BEGIN SUPPLIED DATA

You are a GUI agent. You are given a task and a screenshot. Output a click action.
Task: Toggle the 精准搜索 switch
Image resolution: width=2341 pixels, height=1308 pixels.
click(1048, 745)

END SUPPLIED DATA
BEGIN SUPPLIED DATA

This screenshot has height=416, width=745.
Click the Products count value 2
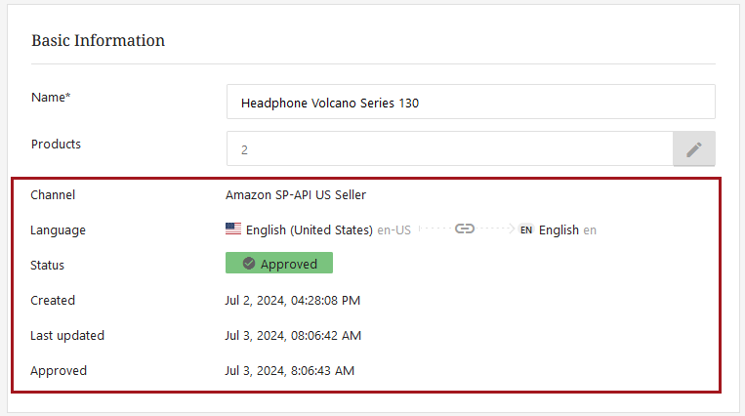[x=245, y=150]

END SUPPLIED DATA

#### TASK
Set down again, unchanged, the lines from the one containing "You are a GUI" through the one containing "click(1048, 745)", both included.

#### FULL OUTPUT
You are a GUI agent. You are given a task and a screenshot. Output a click action.
Task: Toggle the 精准搜索 switch
Image resolution: width=2341 pixels, height=1308 pixels.
click(1048, 745)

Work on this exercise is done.